Merryman v. Rider

34 Md. 98 | Md. | 1871

Robinson, J.,

delivered the opinion of the Court.

The declaration in this case contained the following counts: 1st. For goods bargained and sold by the plaintiff to the deceased in his life time.

2d. For work and labor and materials furnished for said deceased in his life time.

3d. For money found due from said deceased in his life time on account stated.

4th. For money had and received for the use of the plaintiff by said deceased in his life time.

Now it will be observed, that the averment “for money payable by the defendant to the plaintiff,” required by the 75th Article of the Code, section 22, clause 2d, to be prefixed to all the common counts, though its insertion in the first count, makes it unnecessary to repeat it, is wholly omitted in this declaration. These words are the gist of the indebitatus counts, and it has been held under the English Common Law Procedure Act, the provisions of which in this respect are almost *100identical with the Code, that their omission is fatal on demurrer.

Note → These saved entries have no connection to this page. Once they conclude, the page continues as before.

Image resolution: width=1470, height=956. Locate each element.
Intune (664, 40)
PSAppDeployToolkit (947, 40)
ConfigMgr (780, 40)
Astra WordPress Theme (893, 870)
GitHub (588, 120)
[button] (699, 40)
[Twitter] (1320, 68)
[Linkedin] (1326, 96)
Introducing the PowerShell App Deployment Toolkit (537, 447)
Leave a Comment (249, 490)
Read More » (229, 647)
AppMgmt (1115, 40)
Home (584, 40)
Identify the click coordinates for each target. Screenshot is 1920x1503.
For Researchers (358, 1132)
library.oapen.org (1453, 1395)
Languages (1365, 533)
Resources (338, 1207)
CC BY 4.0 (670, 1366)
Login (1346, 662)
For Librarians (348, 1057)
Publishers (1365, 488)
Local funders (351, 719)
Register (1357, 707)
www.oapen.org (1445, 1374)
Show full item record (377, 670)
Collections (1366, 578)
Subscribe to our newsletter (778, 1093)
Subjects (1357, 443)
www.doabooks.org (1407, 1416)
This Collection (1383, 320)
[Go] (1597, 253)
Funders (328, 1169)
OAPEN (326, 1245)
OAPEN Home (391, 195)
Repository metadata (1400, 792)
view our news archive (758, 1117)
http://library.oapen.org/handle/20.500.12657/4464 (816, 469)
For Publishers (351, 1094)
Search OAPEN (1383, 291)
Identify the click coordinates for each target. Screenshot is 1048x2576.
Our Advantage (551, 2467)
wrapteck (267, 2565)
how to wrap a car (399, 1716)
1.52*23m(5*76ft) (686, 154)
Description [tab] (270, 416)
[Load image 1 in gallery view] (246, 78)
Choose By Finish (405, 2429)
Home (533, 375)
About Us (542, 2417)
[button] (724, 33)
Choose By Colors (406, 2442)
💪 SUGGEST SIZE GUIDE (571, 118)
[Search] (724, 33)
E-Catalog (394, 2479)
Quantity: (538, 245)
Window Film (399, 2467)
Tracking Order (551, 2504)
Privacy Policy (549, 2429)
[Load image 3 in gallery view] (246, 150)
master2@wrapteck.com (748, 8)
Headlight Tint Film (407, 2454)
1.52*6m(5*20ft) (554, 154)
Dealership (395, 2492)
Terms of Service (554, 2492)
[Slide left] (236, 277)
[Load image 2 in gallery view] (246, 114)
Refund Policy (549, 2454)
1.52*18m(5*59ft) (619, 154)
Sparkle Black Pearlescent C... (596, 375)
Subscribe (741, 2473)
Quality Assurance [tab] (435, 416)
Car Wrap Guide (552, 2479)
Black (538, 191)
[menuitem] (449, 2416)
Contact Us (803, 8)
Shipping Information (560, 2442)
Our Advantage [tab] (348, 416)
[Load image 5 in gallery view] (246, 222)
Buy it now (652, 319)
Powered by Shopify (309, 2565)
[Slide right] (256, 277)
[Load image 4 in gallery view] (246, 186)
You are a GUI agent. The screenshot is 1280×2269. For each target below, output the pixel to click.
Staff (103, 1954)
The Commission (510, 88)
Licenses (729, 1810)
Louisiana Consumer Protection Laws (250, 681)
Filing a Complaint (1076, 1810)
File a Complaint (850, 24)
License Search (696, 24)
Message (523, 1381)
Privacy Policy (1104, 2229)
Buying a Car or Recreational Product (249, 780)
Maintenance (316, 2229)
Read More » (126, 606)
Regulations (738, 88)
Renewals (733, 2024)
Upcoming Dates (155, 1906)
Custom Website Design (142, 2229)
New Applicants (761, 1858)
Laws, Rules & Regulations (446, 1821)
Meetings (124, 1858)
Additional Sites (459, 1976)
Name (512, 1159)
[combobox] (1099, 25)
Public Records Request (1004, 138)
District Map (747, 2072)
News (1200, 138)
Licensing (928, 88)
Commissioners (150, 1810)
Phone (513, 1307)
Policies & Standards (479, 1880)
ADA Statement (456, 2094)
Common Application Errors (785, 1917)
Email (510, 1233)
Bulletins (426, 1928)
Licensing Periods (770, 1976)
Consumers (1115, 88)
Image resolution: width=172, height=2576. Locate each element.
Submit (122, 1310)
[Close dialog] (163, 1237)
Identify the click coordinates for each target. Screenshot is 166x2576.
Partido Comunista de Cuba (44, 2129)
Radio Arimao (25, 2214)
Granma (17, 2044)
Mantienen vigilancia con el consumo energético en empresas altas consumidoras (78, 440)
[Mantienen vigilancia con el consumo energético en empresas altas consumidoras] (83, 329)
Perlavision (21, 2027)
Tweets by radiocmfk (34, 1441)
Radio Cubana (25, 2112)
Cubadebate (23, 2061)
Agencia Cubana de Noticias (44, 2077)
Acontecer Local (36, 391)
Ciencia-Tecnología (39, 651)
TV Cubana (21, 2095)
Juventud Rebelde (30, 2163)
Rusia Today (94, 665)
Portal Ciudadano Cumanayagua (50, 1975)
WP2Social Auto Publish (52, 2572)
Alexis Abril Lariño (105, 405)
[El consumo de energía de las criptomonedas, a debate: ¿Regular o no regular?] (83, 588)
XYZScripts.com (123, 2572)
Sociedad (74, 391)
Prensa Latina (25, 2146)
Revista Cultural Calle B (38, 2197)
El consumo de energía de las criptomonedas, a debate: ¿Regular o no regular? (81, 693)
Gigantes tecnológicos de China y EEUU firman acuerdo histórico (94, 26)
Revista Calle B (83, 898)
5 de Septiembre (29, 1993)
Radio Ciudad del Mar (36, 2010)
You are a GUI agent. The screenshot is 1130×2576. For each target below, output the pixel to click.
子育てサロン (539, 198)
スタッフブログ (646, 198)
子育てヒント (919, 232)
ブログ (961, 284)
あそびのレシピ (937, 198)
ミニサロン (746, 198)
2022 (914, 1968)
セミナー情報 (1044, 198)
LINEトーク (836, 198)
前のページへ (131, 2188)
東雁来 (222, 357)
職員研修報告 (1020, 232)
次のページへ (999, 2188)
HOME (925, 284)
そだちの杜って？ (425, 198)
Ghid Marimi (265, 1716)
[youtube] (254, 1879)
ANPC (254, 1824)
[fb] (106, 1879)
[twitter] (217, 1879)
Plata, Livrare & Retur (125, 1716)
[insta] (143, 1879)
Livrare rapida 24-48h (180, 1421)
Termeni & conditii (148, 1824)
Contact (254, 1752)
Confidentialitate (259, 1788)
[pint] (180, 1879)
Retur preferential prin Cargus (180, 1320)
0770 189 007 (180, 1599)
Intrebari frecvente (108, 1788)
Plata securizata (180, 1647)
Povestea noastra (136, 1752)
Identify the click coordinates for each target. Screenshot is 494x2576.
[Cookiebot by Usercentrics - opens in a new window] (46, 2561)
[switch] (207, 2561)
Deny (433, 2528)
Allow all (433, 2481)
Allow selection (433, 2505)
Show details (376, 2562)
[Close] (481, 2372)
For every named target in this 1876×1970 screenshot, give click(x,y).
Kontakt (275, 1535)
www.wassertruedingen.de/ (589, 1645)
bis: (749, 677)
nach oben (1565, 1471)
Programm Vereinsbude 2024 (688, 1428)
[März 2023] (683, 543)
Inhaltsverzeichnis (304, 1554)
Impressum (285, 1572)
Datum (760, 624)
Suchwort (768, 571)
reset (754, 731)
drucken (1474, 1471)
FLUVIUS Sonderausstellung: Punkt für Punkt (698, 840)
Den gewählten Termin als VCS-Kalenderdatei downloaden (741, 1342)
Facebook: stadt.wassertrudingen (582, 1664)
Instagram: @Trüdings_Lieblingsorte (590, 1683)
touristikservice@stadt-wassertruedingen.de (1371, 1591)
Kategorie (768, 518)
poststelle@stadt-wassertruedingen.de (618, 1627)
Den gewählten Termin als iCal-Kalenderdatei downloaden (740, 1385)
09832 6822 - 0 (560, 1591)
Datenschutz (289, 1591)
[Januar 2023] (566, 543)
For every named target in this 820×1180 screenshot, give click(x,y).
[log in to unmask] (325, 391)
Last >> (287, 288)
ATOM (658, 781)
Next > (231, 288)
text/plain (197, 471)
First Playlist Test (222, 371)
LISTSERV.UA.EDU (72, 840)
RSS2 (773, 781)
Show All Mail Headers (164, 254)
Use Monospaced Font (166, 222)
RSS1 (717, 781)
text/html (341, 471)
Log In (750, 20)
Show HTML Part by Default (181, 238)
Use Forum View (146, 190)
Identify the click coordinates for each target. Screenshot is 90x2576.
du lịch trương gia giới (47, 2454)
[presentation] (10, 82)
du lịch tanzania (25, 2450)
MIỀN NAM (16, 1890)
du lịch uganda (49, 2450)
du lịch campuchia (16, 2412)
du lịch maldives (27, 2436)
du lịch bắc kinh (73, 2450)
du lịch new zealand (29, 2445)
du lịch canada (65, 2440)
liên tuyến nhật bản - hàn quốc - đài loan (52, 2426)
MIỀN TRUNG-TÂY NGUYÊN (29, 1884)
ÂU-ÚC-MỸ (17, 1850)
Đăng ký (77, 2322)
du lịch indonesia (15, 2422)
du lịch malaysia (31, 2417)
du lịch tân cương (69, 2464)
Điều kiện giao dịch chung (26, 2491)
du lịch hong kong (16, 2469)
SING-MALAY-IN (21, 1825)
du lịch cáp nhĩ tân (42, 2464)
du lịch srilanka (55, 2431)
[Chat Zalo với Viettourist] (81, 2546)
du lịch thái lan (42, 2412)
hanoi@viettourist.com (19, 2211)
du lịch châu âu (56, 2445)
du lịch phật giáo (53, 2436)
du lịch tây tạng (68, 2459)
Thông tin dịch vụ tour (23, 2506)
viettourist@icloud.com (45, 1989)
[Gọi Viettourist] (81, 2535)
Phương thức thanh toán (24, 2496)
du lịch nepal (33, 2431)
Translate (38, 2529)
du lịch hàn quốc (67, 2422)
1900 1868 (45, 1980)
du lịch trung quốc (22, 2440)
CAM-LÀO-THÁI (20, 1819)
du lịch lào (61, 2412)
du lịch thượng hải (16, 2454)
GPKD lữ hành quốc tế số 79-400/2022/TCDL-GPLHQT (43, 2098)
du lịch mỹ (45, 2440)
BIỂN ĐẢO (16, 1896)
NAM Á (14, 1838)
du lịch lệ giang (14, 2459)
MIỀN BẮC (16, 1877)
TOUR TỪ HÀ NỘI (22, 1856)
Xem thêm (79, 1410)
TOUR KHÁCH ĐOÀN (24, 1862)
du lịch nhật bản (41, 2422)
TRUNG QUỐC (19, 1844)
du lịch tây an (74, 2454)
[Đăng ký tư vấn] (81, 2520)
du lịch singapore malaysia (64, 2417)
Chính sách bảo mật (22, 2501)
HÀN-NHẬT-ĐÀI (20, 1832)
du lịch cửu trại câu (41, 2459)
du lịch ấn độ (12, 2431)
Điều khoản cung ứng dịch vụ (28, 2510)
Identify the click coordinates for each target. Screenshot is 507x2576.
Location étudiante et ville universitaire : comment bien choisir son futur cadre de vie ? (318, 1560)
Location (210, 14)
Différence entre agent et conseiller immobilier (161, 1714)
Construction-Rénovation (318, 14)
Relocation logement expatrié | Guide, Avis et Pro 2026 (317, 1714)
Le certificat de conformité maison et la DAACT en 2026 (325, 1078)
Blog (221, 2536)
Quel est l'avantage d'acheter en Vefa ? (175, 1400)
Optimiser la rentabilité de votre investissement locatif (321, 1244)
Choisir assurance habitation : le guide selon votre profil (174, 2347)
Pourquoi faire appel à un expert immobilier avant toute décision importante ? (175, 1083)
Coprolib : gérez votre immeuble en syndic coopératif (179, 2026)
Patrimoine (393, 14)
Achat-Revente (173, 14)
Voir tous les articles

Thus in Place vs. Potts, 8 Exch., 705, the declaration stated “ that the defendants are indebted to the plaintiff for freights, for the conveyance, by the plaintiffs for the defendants, at their request, of goods in the ship Brilliant, and the plaintiff claims,” Ac., Parke, B., said the declaration was bad on general demurrer, and that it ought to have averred that the debt was a money debt, and that it was payable before the commencement of the suit. The objection to the declaration made in support of the demurrer was the same as made in this case, namely, the omission of the words “money payable by the defendants to the plaintiff,” and in Wilkinson vs. Sharland, 10 Exch., 724, Pollock, C. B., said the omission of these words was fatal on demurrer. See also Bullen & Leake’s Precedents of Pleadings, 37.

But it was supposed that these cases were overruled by Fagg vs. Mudd, 25 E. L. & E. Rep., 224, where it was held that the omission of these words was not fatal to a count “ for money found to be due from the defendant to the plaintiff on accounts stated between them.” The demurrer was overruled in that case, because, said Lord Campbell, C. J., the account being stated, and money found to be due, it was instantly payable, and therefore there is only the omission of that which the law would imply and the form is consequently substantially framed.” Instead of overruling Place vs. Potts, 8 Exch., Crompton, J., distinguished the two cases, “ there, he said, it was held to be bad because it did not aver that the debt was a money debt, or that it was due before the commencement of the suit.” "Wightman, J., “ the present case is different. The defendant is alleged to be indebted for money due.”

If, therefore, the omission of the words “money payable by the defendant to the plaintiff” is fatal even in the ordinary case of a suit between the parties to the alleged transaction, it is obvious that these words have a much stronger significance *101and are the more necessary in a suit against an executor. We are of opinion that the first, second and fourth counts in this declaration are bad on demurrer, because they do not show a money debt payable in prcesenti.

(Decided 16th February, 1871.)

If the third count is not liable to objection on the ground that the words “money payable” are omitted, upon the authority of Fagg vs. Mudd, we think it is defective, because it fails to state that the money was due to the plaintiffs, Bullen & Leake’s Precedents of Plead., 37; Fenton vs. Ellis, 6 Taunt., 192, and also because of the further omission of an averment shewing between whom the account was stated. The form prescribed in the Code for this count is as follows:

“For money found to be due from the defendant to the plaintiff on accounts stated between them,” and this form is identical with that pursued in Fagg vs. Mudd, 25 Eng. L. & Eq., 224. See also Breckon vs. Smith, 1 Ad. & Ell., 488; and Tucker vs. Barron, 7 B. & C., 623.

We concur with the counsel for the appellees, that in proportion as the statutory forms are concise, we should be careful to preserve all the essential averments contained in them. “The brevity which is the object of the Statute is not attained by omitting any of the material averments in the pleading, but by expressing them all in the simplest manner. Departure from forms is only authorized so long as substance is expressed.”

For these reasons the judgment below will be affirmed.